Chief administrator: Gaguik Khachatourian, Area Manager, (206) 988-2713

Firm: Clark/Kjos Architects, (206) 652-0722

Design team: Bret Downing, Project Manager (Sellen Construction); Larry Humphreys, Principal (Bouillon, Inc.); Marjorie Lund, Principal (Lund and Everton); Ester Wilson, Principal (Design Works); Jim Seeks, Principal (Seeks Design Associates)

Photography: Benjamin Benschneider Photography

Total building area (GSF): 12,000

Construction cost/sq. ft.: $153.89

Total cost (excluding land): $1,846,690


Group Health’s decision to rebuild its flagship Downtown Medical Center accomplishes the following: expanding its market share to include professionals working downtown, reinvigorating its focus on providing a nurturing patient experi-ence, and reinventing the environment to enhance the caregiving process. The project manager, administration, department representatives, and design team met biweekly to develop goals and the program to achieve them, to reinvent processes, and to evolve the architectural solution together.

Group Health located this new clinic in the downtown shopping atrium of a high-rise office/retail complex, advancing their new retail market emphasis. To honor the patient experience, the clinic is designed to evoke the feeling of a day spa.

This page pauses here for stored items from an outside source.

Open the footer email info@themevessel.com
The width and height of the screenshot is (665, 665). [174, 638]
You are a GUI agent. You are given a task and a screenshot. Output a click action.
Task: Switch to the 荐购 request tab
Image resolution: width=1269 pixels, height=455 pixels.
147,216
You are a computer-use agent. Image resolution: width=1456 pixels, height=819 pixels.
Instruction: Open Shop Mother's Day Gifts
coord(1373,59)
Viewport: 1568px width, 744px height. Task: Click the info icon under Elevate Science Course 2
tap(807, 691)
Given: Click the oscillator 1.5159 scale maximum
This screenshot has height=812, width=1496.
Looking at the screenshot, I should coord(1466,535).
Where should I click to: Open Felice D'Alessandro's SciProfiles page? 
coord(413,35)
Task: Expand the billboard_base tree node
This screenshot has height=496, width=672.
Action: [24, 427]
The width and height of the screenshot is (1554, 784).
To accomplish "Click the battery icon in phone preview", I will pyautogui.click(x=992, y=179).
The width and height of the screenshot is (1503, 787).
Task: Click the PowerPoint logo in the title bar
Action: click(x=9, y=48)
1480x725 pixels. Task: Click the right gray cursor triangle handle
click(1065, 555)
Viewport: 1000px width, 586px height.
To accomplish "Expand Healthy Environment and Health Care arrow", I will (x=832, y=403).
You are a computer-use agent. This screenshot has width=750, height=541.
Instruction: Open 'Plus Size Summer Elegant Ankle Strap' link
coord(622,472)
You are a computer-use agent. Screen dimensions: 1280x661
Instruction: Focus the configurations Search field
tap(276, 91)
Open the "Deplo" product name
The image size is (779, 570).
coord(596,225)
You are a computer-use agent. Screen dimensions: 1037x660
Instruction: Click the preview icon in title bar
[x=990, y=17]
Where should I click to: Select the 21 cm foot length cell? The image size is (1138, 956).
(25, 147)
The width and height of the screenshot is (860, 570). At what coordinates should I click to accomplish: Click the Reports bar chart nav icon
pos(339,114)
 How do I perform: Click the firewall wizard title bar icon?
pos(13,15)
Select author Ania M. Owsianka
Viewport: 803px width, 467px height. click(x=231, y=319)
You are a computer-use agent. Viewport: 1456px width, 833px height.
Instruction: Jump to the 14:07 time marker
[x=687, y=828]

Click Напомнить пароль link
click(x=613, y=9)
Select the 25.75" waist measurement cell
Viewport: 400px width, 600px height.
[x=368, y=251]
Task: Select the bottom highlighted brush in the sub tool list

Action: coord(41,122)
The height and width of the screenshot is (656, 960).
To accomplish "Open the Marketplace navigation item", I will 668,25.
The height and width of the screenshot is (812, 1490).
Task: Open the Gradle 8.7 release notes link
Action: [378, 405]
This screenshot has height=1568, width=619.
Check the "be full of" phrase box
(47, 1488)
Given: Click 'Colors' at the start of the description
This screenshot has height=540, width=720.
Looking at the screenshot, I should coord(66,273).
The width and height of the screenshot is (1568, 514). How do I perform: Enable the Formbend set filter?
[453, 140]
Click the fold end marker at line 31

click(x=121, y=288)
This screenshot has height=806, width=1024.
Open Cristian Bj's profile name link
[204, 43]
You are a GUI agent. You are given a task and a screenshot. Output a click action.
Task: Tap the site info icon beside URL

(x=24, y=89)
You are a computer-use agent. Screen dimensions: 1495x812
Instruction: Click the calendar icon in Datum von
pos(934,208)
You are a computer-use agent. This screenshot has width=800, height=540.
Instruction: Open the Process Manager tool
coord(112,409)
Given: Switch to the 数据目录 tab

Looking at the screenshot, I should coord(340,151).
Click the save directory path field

The focal point is the reception/waiting area, designed to nurture and comfort. A great curved, maple-paneled wall invites patrons in. A diagonal wall organizes traffic for check-in, pharmacy, and entry to patient care areas. Therapeutic design elements include a water/rock sculpture, soft lighting, natural wood, deep colors, hospitality furnishings, and tree and sky views. Technology featured includes Web-access terminals to be used while waiting. For efficiency, supervision, customer service, exam rooms, radiology, and the lab surround a staff work center. Patient treatment rooms have patient psychology in mind, using rich color, wood accents, and thoughtfully employed lighting. Exam rooms are standardized for provider efficiency.


Future adaptability strategies include using reconfigurable office system furniture in staff and provider areas and providing for future exam rooms, accounting for the ultimate obsolescence of paper medical records. The clinic floor, built over a former theater’s sloped seating area, accommodates plumbing in the interstitial space.